• **Problem description**: Quote, word for word, the line containing "Open the Chart Filters funnel icon" and all lines that follow it to the end of the records, with no pictures.

Pixel coordinate grounding data
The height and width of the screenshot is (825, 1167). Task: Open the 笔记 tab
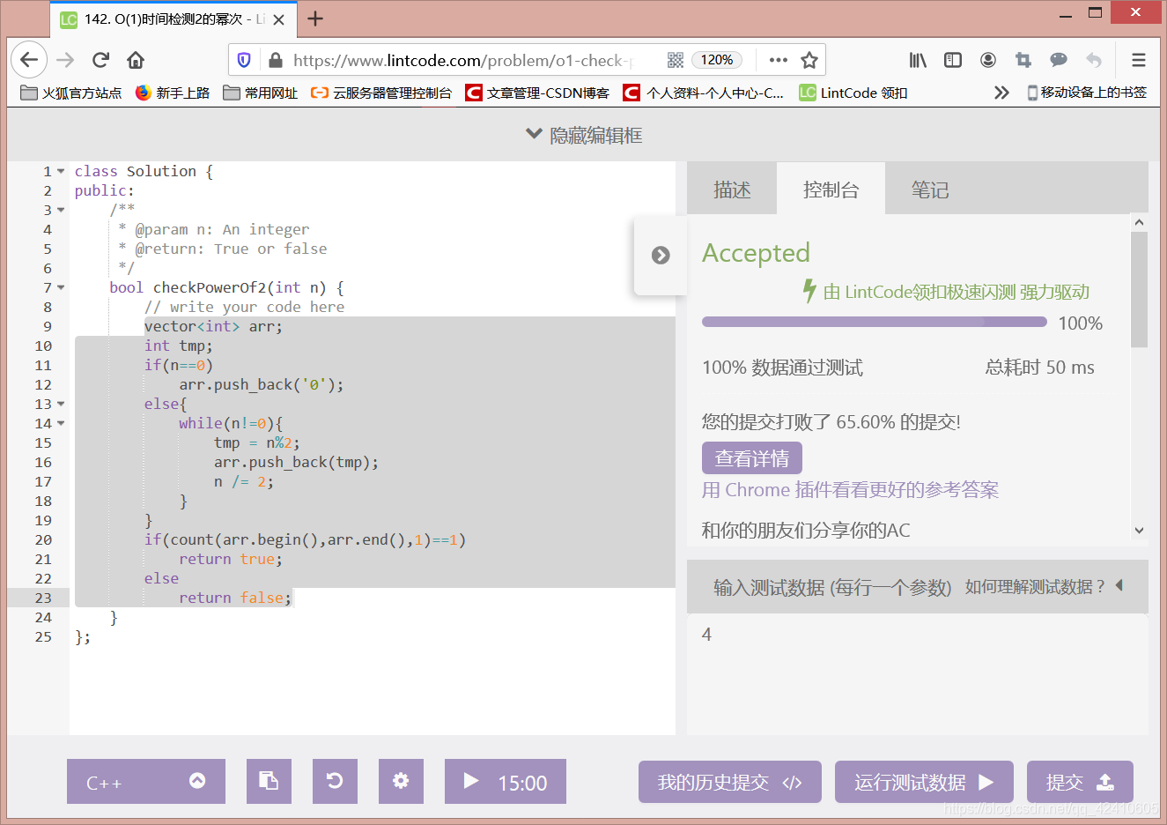coord(929,188)
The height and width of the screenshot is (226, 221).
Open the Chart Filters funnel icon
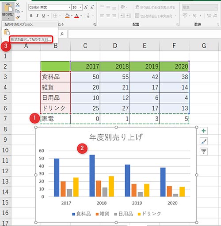click(204, 152)
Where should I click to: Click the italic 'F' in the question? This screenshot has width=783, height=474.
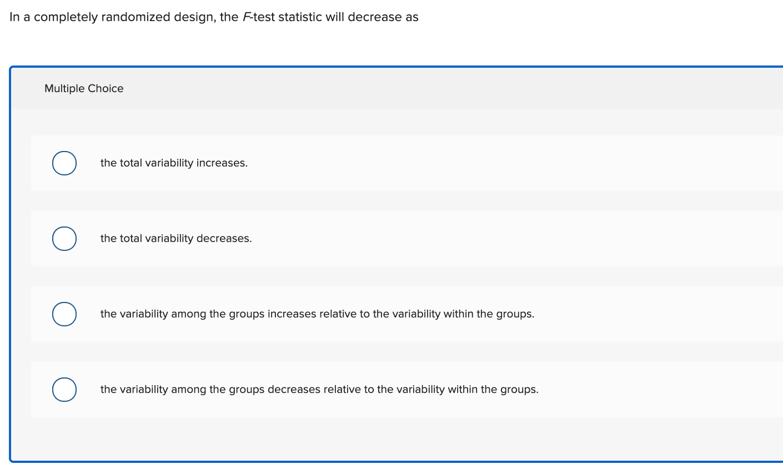click(245, 17)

• **Exercise solution**:
Open the Chart Filters funnel icon
click(204, 152)
Where should I click to: Click the italic 'F' in the question? This screenshot has width=783, height=474.
click(245, 17)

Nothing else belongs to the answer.